At any rate, while Bounty County is a great start, it falls short of the ambitious project which I outlined for them over the phone, so I'd like to briefly share with you my vision. Below is an excerpt from an e-mail which I sent to Nick and Holmes today.
Hey Nick and Holmes,

Congratulations on making Bounty County and getting it Slashdotted! As always, you folks work quickly ^_^ I hope that it will serve as a good way to help open source projects get the coders that they need, and to compensate programmers for their time.

However, I had something slightly different in mind, which I would like to work on... a user-oriented open source software bounties site.

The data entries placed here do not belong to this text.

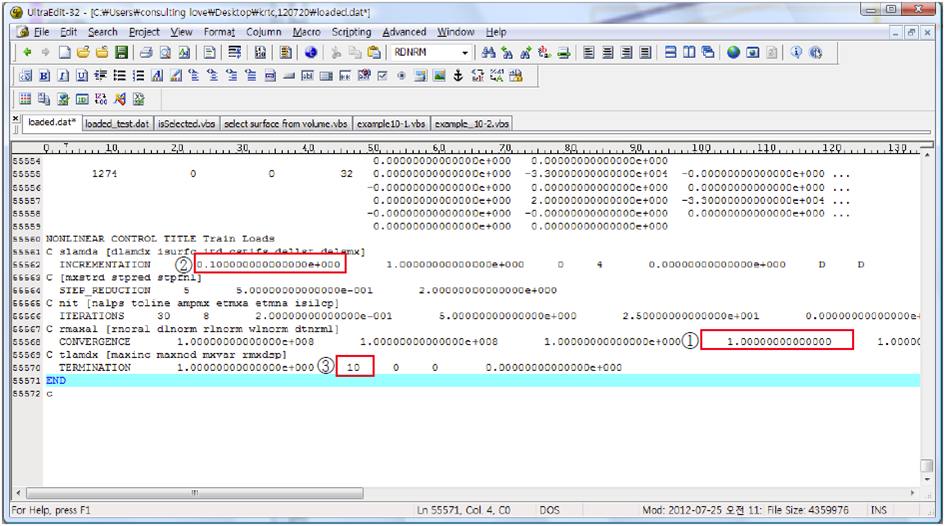Toggle the HTML Bold tag button

coord(45,76)
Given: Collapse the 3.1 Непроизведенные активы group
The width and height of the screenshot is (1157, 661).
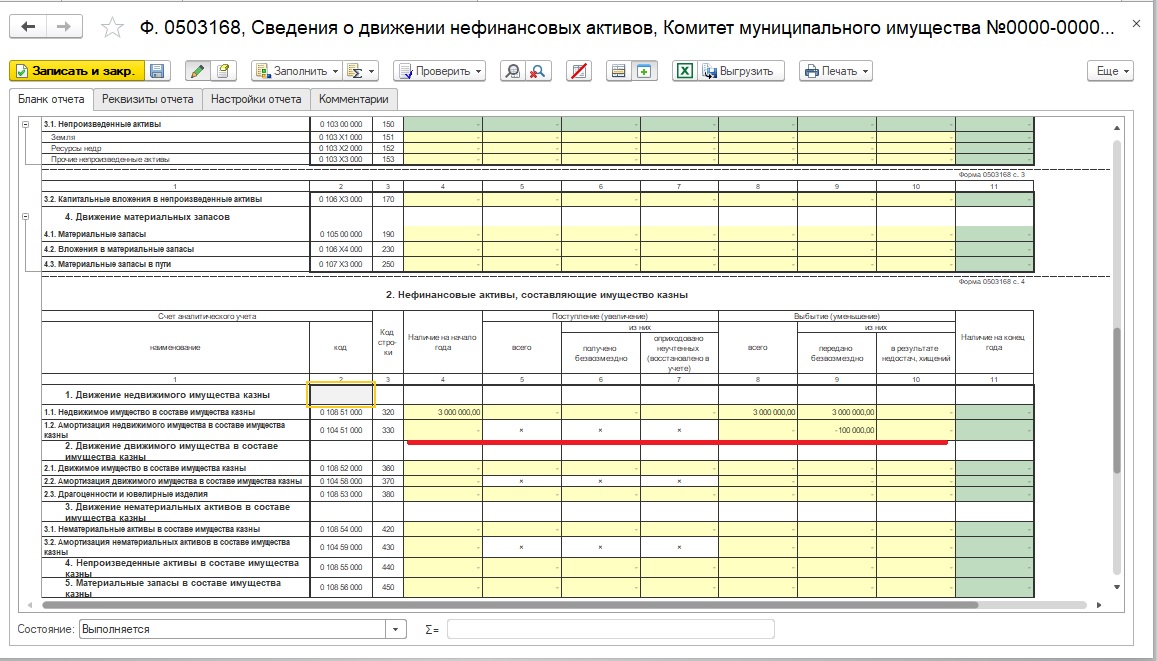Looking at the screenshot, I should [x=25, y=124].
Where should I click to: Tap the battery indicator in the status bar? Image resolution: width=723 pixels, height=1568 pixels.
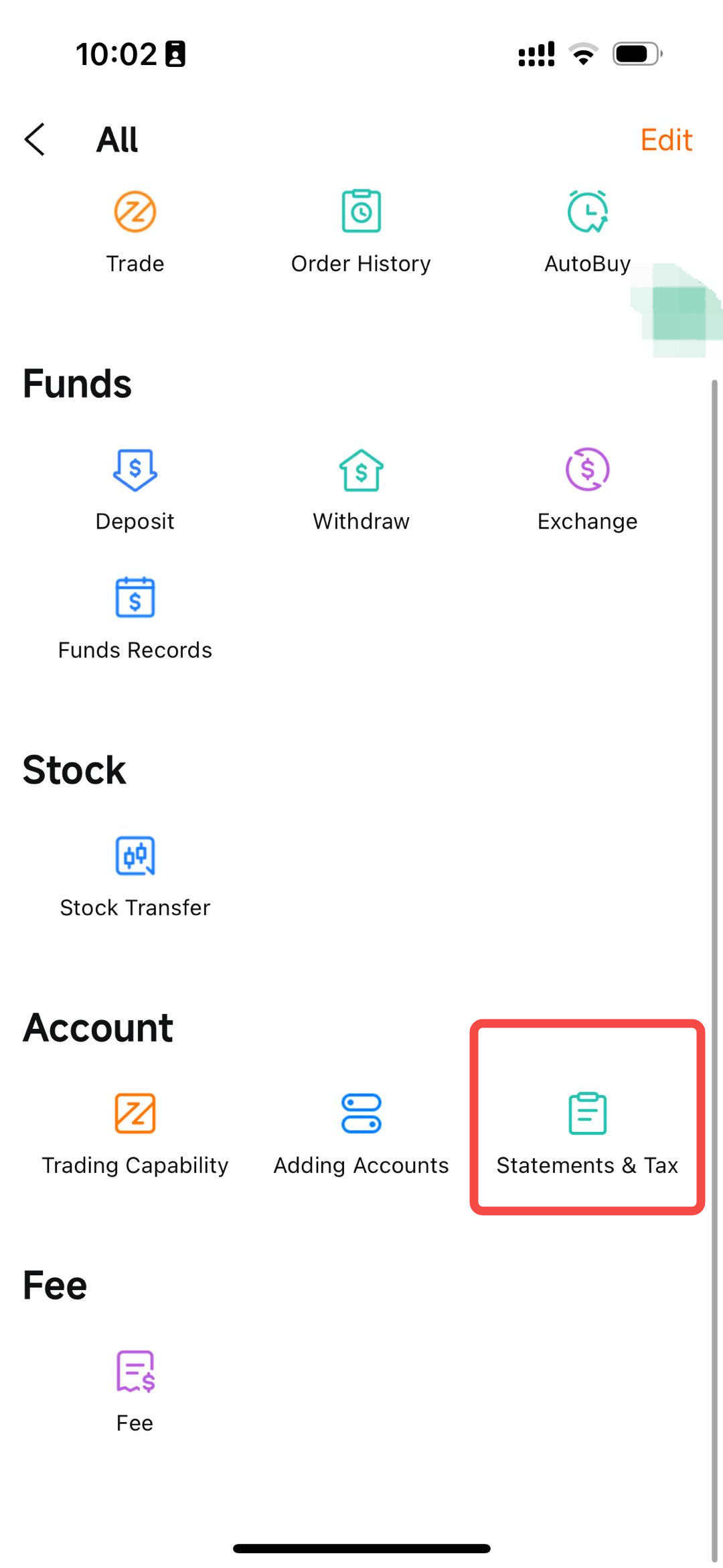coord(636,54)
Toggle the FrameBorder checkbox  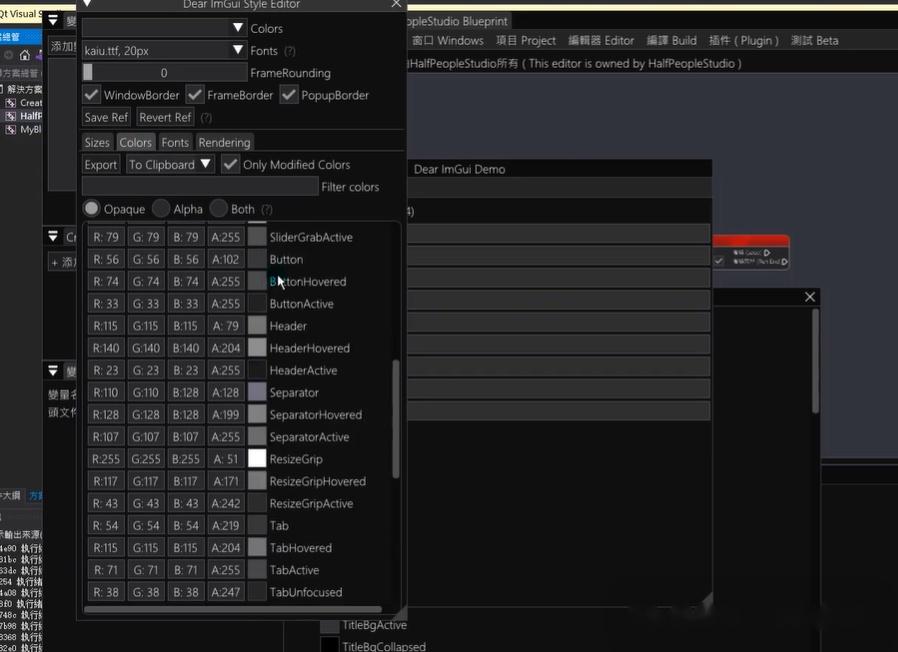[196, 95]
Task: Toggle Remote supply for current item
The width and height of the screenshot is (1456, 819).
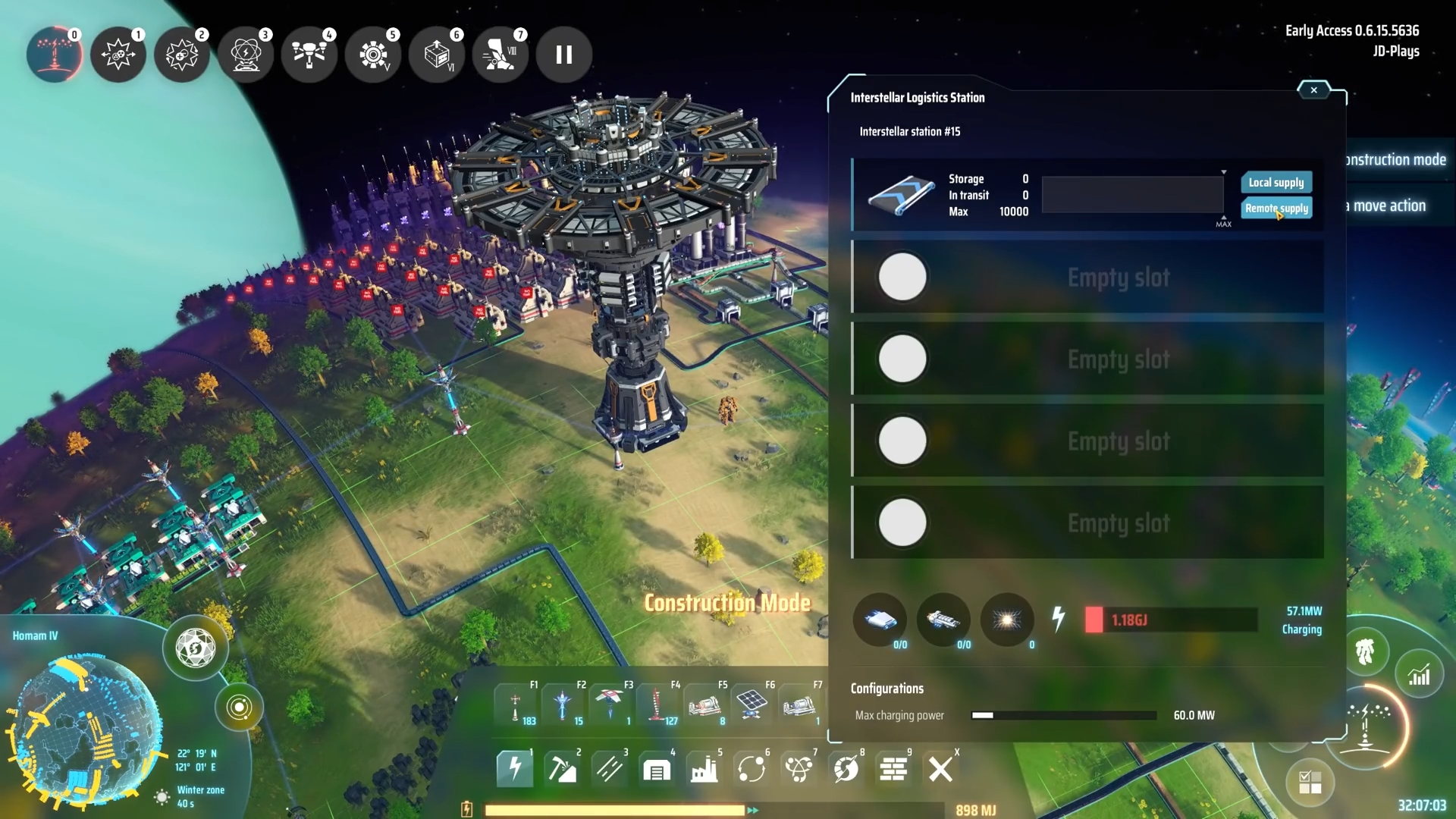Action: coord(1278,207)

One problem with open source software is that users who are not programmers have difficulty telling the difference between freeware and truly free software. The freedom to adapt a program to your needs seems unimportant if you do not actually have the ability to edit the program yourself. How can we make the freedoms of free software more important to ordinary people? There are a few ways to address this problem:

(1) Increase the programming skills of the ordinary user, or make it easier to acquire these skills. Free online tutorials and teach-ins can help to some extent, but ultimately this method requires a good deal of time and effort on the part of the user, and therefore the majority of users will never bother to acquire programming skills.

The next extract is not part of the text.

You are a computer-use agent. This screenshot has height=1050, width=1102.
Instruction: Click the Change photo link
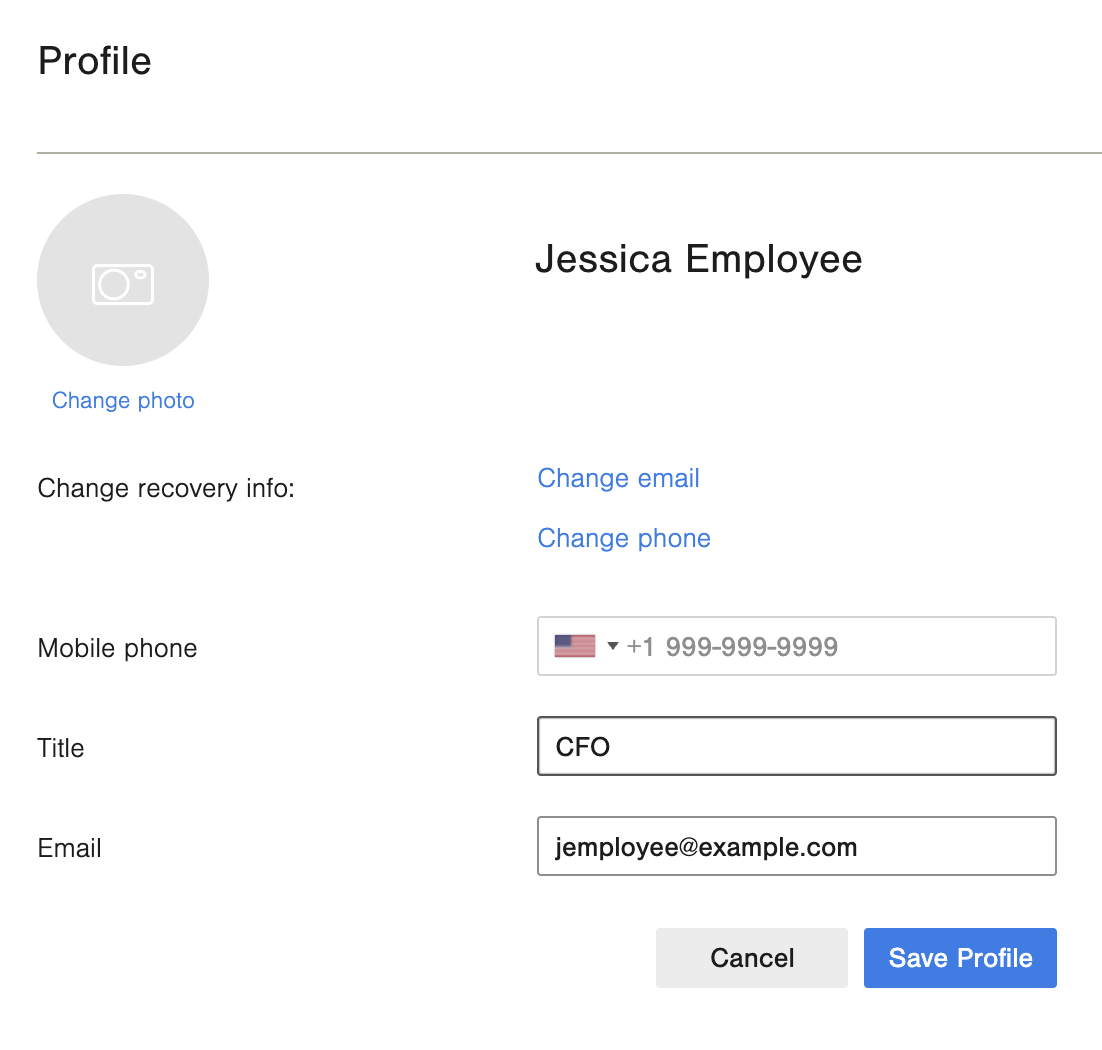(x=122, y=400)
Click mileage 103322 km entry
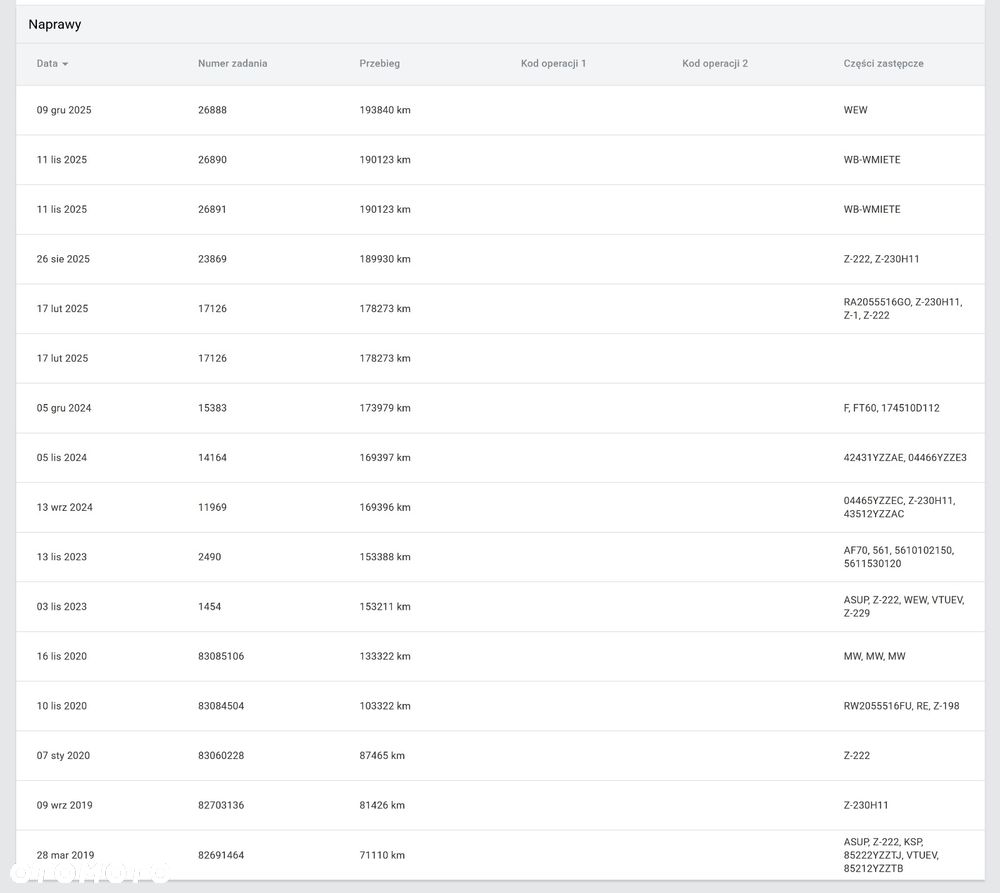Screen dimensions: 1000x893 click(x=385, y=706)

(2) Make it possible to program without any significant programming experience whatsoever (or at least make it easier for newbies to program). Some revolutionary intuitive open source programming environment could be imagined to fill this need. Unfortunately, I have no idea how to implement this.

(3) Make it easier for the ordinary user to find programmers who can implement the features and customizations that they want/need. This is the method that currently interests me the most.

I'm convinced that the best way to do this is to set up an open source software bounties site which makes it easy for programmers and ordinary people to get together. Rather than having the money come from the project itself and reflect what its developers see a need for, a user-oriented site would reflect what the public sees a need for. If the developers disagree and think that the feature requests are stupid, there is always the right to fork, which is another thing that makes open source different from proprietary software. As I may have mentioned to you, I envision a system that works with Fundable.org or some similar web 2.0 system to make it easy for users to get together and raise money for a credible bounty, even if no single individual has enough money.

A user-oriented bounty site and a project-oriented bounty site are not mutually exclusive: I think that we could add on a section like that to Bounty County if you were interested. Would that be something that you would approve of? Or do you think this would be best done as a separate site? More importantly, is this a good idea at all? Let me know what you think, and I'll start shopping this idea around.

UPDATE: Nick replied with this quick response:
I like this idea a lot, but it's very ambitious and would be a serious challenge to build. I would need a really really good interface to get beyond a narrow user base and it would need to raise more money than typical bounties if it's moving towards a model where developers are actually doing this stuff for the money. Interface mockups would be the place to start.

We're certainly not opposed to something like this, but we can't really put time into it now, but feel free to take a shot at it and we'll be happy to take a look at plans, schemes, and mockups.